Pricing for HRV installation is difficult to triangulate from public sources because Vancouver HVAC companies rarely publish firm numbers; most provide estimates on-site. The Standard tier above draws from Canadian cost guides (Can Do Duct Cleaning), a Vancouver-based contractor (Penguin HVAC), and a US-based whole-home guide (Rise) with Canadian adjustment — treat as indicative and get 2–3 written quotes. Flag: only one Metro Vancouver company (Penguin HVAC) published a specific figure ($7,200 for new construction including all ductwork); the range above is drawn from multiple sources at the Standard scope.

How to maintain it — the procedures

Procedure: Clean HRV/ERV filters — every 3 months

Why: clogged filters are the primary cause of reduced airflow and poor heat-recovery efficiency. A blocked filter makes the motor work harder and shortens its life. This is the only owner-doable task on the HRV unit itself.3

You’ll need: access to the HRV unit (usually a utility room, basement, or storage closet); running water; somewhere to air-dry filters for 2–4 hours.

  1. MUST turn off the HRV at its wall control (or at the breaker) before opening the unit.
  2. Open the access panel — it usually unclips or has two thumbscrews.
  3. Slide both filters out. Note the airflow-direction arrows on the filter frame.
  4. Rinse filters under warm running water — no soap needed for a regular cleaning; mild dish soap is fine for heavily soiled filters. Rinse until water runs clear.
  5. Allow filters to air-dry completely (2–4 hours minimum) before reinstalling. MUST NOT reinstall wet filters — this promotes mould in the unit.
  6. Reinstall with airflow arrows pointing toward the core, replace the access panel, and restore power.

Done when: both filters are dry, reinstalled correctly, and the HRV restarts and runs without unusual noise.

Stop and call a pro if:

  • Filters are damaged (tears, holes) — replace them rather than cleaning
  • The unit has no airflow after cleaning — the core, ductwork, or motor needs diagnosis
  • You see water pooling inside the unit — the condensate drain may be blocked

Procedure: Check exterior vent caps — every 6 months

Why: HRV systems have two exterior wall penetrations — one intake, one exhaust — each with a cap and a backdraft damper. A blocked cap stops air exchange entirely. Debris, spider nests, ice, or a failed damper are common.

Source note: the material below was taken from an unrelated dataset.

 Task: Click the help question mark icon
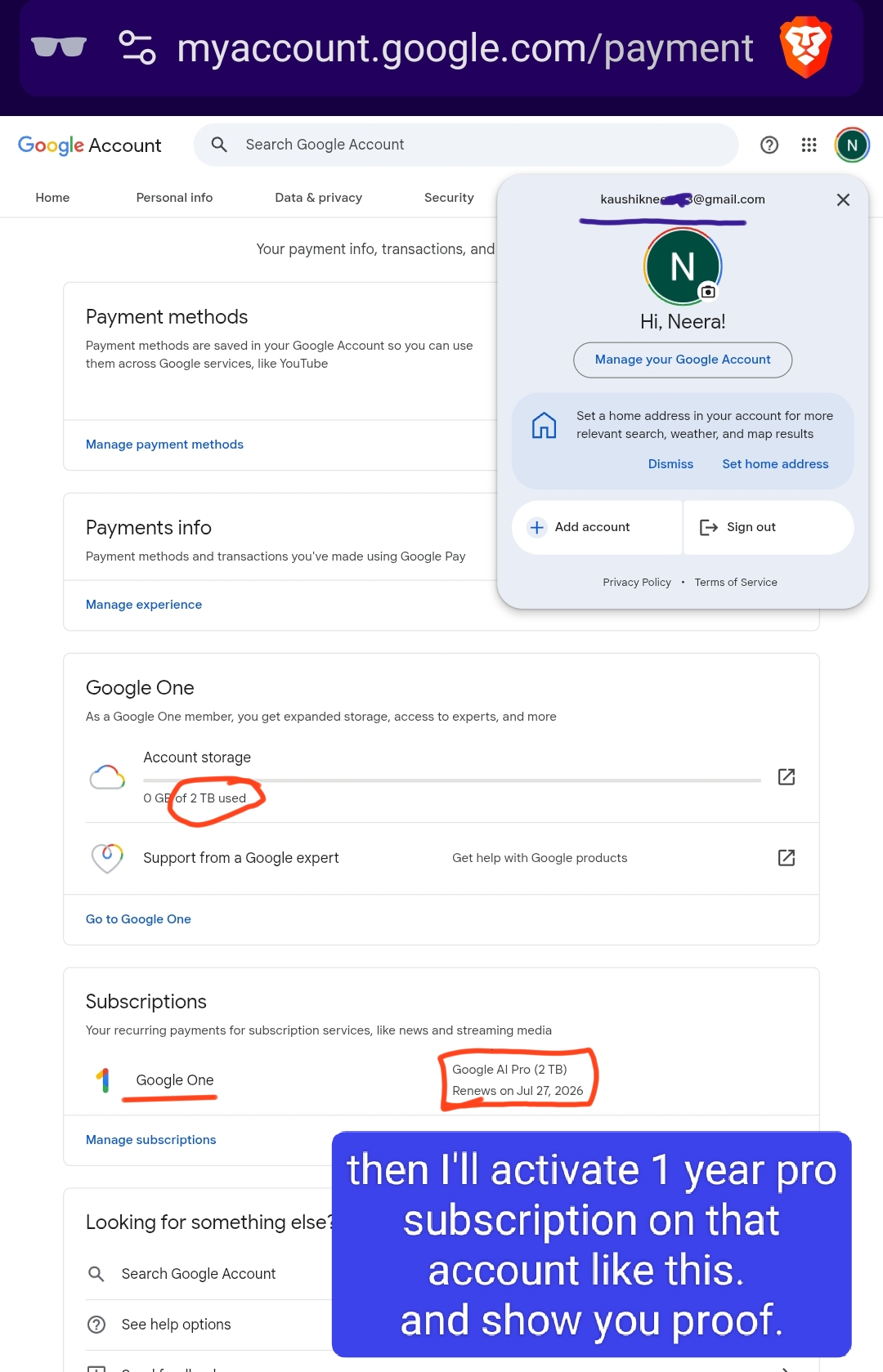click(x=769, y=145)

You’ll need: a step ladder if caps are above reach; a flashlight; 10 minutes.

  1. Locate both exterior vent caps on the outside wall (usually side-by-side, typically labelled on or near the HRV unit in the label diagram).
  2. Inspect for blockage: leaves, nests, ice buildup.
  3. Clear any obstruction — use a gloved hand or soft brush.
  4. Open and release the damper flap manually (when the HRV is off) — it should move freely. If it sticks open or closed, replace the cap.
  5. Confirm both caps are physically intact (no cracks or gaps that bypass the damper).

Done when: both caps are clear, undamaged, and the damper flaps move freely.

Stop and call a pro if: the cap penetration into the wall looks loose, water is tracking in around the cap, or you cannot reach the cap safely.


Procedure: Run and verify bathroom exhaust fans — monthly

Why: bathroom fans are the cheapest mould prevention in the home. A fan running but not actually moving air is worse than useless — you think you’re protected but aren’t.

You’ll need: a sheet of toilet paper; 2 minutes.

  1. Turn on the fan.
  2. Hold a sheet of toilet paper near (not touching) the grill. It should be pulled toward and held against the grill by airflow.
  3. If the paper isn’t pulled, the fan is not moving air — check whether the duct is blocked or the motor has failed.
  4. Go outside and confirm the exterior vent cap is open and air is flowing out when the fan is on.

Done when: paper is held firmly against the grill and airflow is confirmed at the exterior cap.

Stop and call a pro if:

  • Paper is not held and filter/grill cleaning didn’t help — motor or duct fault
  • The exterior duct terminates into the attic or a soffit (not outdoors) — this is a code violation requiring duct rerouting; call a contractor

Procedure: Annual HRV professional service

Why: the core (the heat-exchange element inside the HRV) needs cleaning by a pro approximately once per year in BC. In coastal BC’s damp climate, lint, dust, and moisture residue build up on the core and condensate drain. Core cleaning is not an owner task — water or compressed air applied incorrectly damages the core material.3

You’ll need: a licensed HVAC contractor familiar with your HRV brand; 1–2 hours.

This procedure is “how to set it up,” not how to do it:

  1. Book an HVAC tech for a ventilation service annual. Specify your HRV model.
  2. The tech will clean the core, clear the condensate drain, check and adjust dampers, measure airflow at supply and exhaust ports, and balance the system if needed.
  3. Ask for a written service record stating measured airflow rates before and after.

Done when: you have the service record and the tech confirms balanced airflow within manufacturer spec.

Stop and schedule a second visit if: measured airflow after service is still significantly below spec — duct blockage or motor weakness may be the cause.

Maintenance calendar:

  • Monthly: run bathroom fans, check with tissue paper that airflow is present.
  • Every 3 months: clean HRV/ERV filters (wash, air-dry, reinstall).
  • Every 6 months: inspect and clear exterior HRV vent caps.
  • Annually: book HVAC pro for HRV core cleaning, condensate drain, and airflow balancing.
  • After any renovation near HVAC ducts: verify duct connections are intact and exhaust terminations still exit to outside (not attic).

Strata reality

Who is responsible for ventilation depends on where the equipment lives.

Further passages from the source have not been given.